The risk-based quadrant |
In the screenshot above, we have marked the test cases based on there lower to higher impact and their probability of occurrence from less likely to often. You can see the test cases lying in the rightmost quadrants are the crucial ones and needs to be executed in every regression suite, whenever required, whereas the ones belonging to the leftmost quadrants are of less impact and probability and can be put as out of scope. So in the diagram above all greens are marked as in scope and important for execution ranging from priorities P1 to P3[left most quadrant to the middle ones to the lower ones etc] and red ones denoted as out of scope for the current regression suite.
It is important to mark priorities across test cases since as the time shrinks, one can start executing from P1 test cases to P3 and with less short of time, one can skip the lower priority of test cases. Having said so it is even more important we judge the time and budget constraints and take such risk decisions appropriately. Time and Cost are important factors and may change your quadrants selection criteria.
I would also like to emphasize on factor like defect-prone areas. For example, sign-up/login as a feature rates higher in terms of business criticality for an e-commerce application and also in terms of frequency of use. Let’s say if it turns out to be a defect prone area, then the risk associated with the sign-up/login module will much higher and becomes a crucial parameter to be added in a regression suite. The only concern with this approach is, defect-prone areas can only be evaluated post analysis of defects from system testing. This approach cannot be extended from the scratch as compared to the above two.

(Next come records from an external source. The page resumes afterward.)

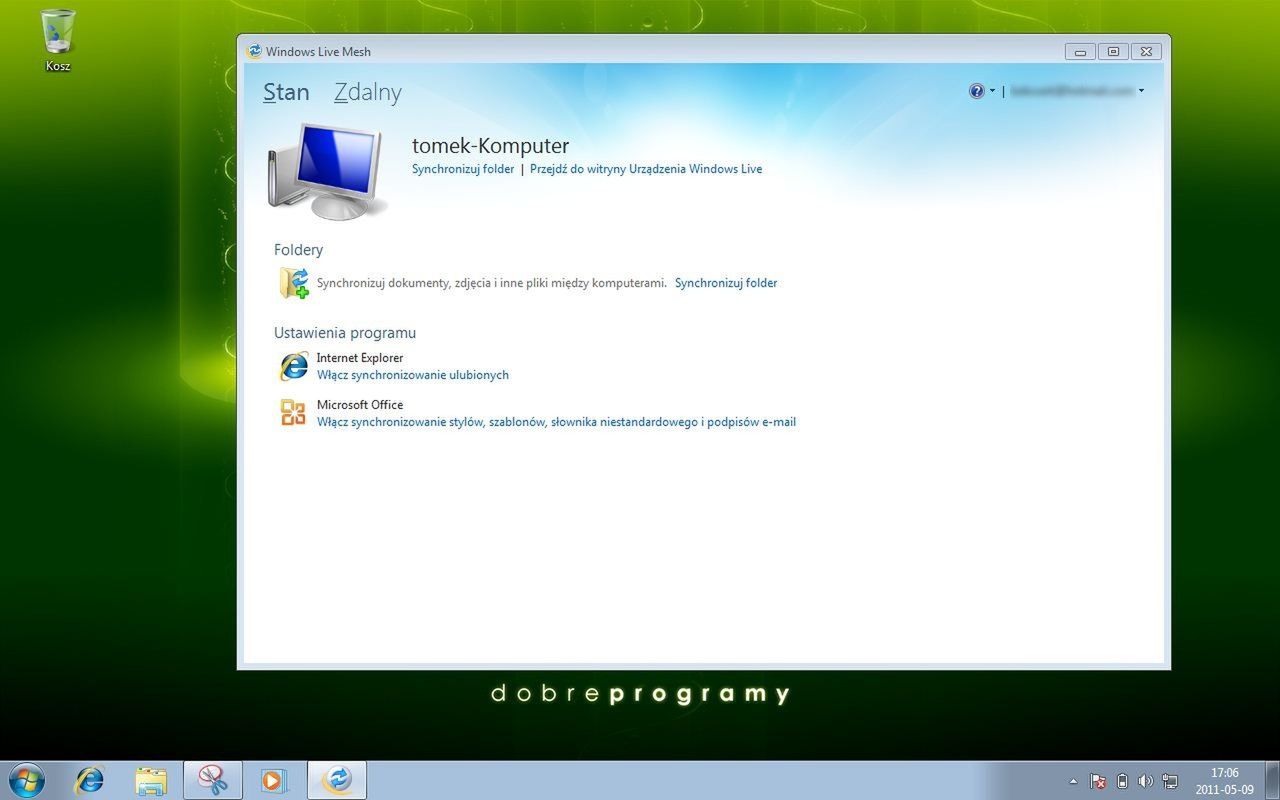
Task: Show hidden icons with the tray chevron
Action: (1074, 781)
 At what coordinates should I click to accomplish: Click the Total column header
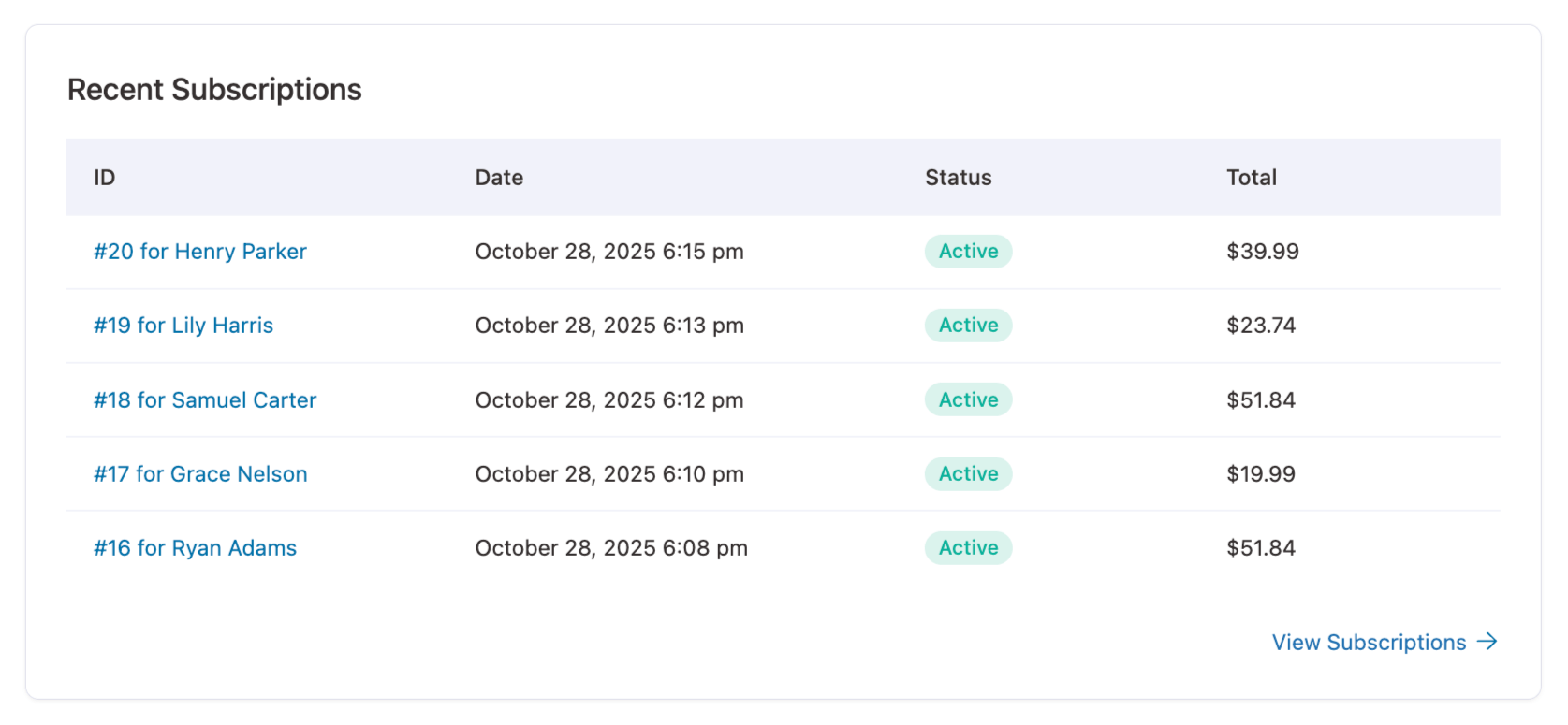pyautogui.click(x=1251, y=177)
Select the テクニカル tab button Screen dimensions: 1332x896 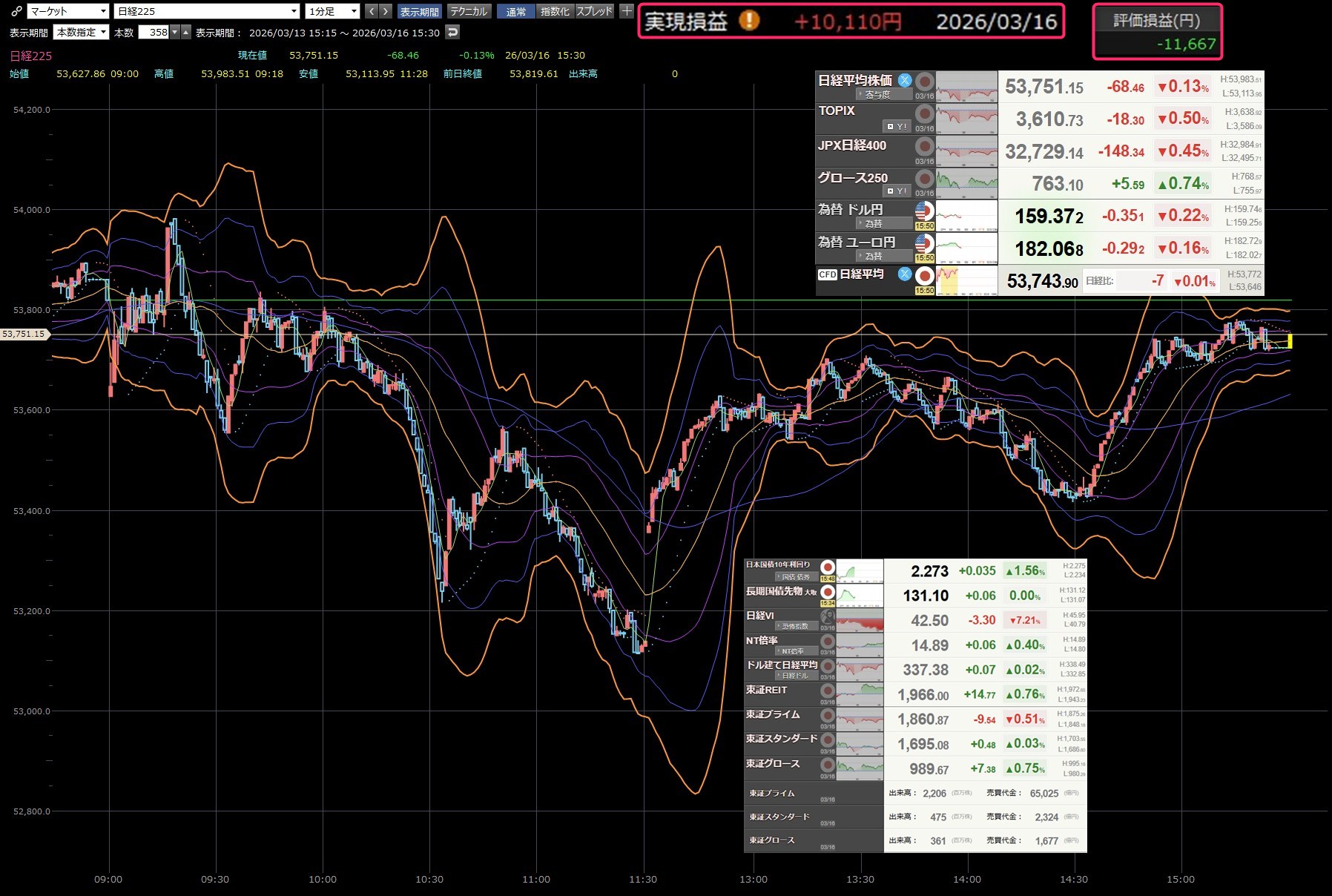[469, 11]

Risk-based testing holds an important role in today’s STLC process, as we move towards shrinking testing cycles. It’s important we assess these risk beforehand until its too late and system coverage becomes impossible and we discover bugs all around the corner.
Before I close my article, one of my favourite quotes from Mark Zuckerberg:
“The biggest risk is not taking any risk… In a world that changing really quickly, the only strategy that is guaranteed to fail is not taking risks.”